イオン改革が正念場に、大量値下げで赤字拡大

覚悟の大量値下げは、厳しい結果となった。

イオンの2009年度第1四半期(3~5月)は減収減益。四半期決算を開始した04年以降、初の減収に転じ、営業利益も前年同期比で6割減に。特に深刻だったのは、売上高の6割超を占める「ジャスコ」など総合スーパー(GMS)の不振だ。同事業は減収のうえ、営業赤字が前年同期で倍増した。

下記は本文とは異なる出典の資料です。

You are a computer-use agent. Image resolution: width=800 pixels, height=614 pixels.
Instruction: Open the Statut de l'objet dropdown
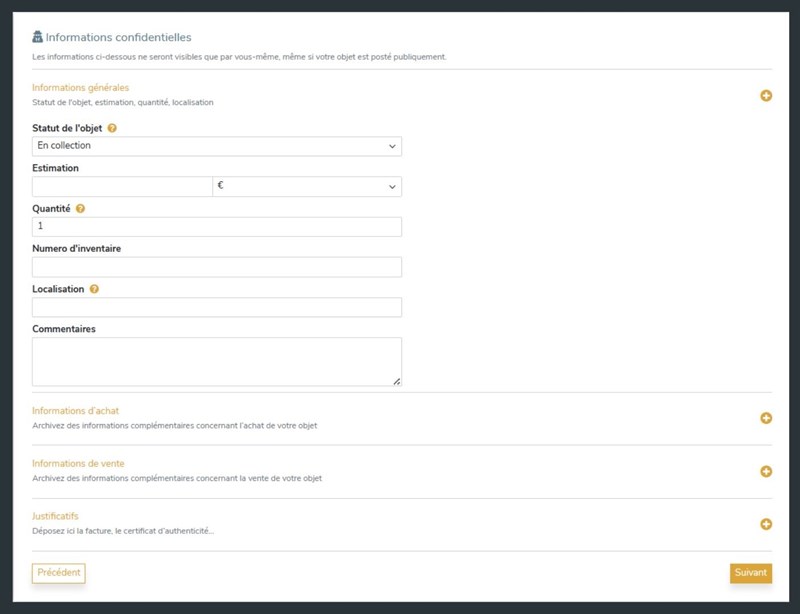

「反省会」と銘打って、衣料や日用品など6000品目の大幅値下げを発表したのが今年3月。「客数をプラスに持っていくことが最大の眼目」(豊島正明執行役)と、強力なカンフル剤を打った。これが奏功し、横ばいだった来店客数は4月から上向き、1人当たりの商品買い上げ点数も約3%増と改善した。しかし、「粗利を削ってでも」(村井正平執行役)思い切った低価格化を補うだけの売り上げ増にはつながらなかった。

安い商品しか売れない

このため、下期にかけては人件費の見直しに着手する。また、取扱商品を従来の6割に絞り込み、仕入れのスケールメリットを追求するほか、見切り値下げや在庫処分を極力減らし、粗利の確保に努めるという。

しかし、コスト見直しだけで業績回復を図るのは心もとない。何より来店客の買い上げ点数を増やし、売り上げ拡大を図っていく必要がある。「価格一辺倒になっていて、(目玉商品以外の)関連商品の販売ができていない」(村井執行役)と認める課題をいかに解消できるかだ。

競合のセブン&アイ・ホールディングスもイトーヨーカ堂で大量値下げに動いたほか、下取りセールを展開。だが第1四半期は減収で、苦戦の構図はイオンと同じ。「一度安く売ってしまえば、その価格はもはや低価格と認識されない」(地場スーパー幹部)。値下げ合戦が恒常化し消費者の反応が鈍ると、安売りで客数を増やし売り上げ拡大につなげる、という方程式も成り立たなくなる。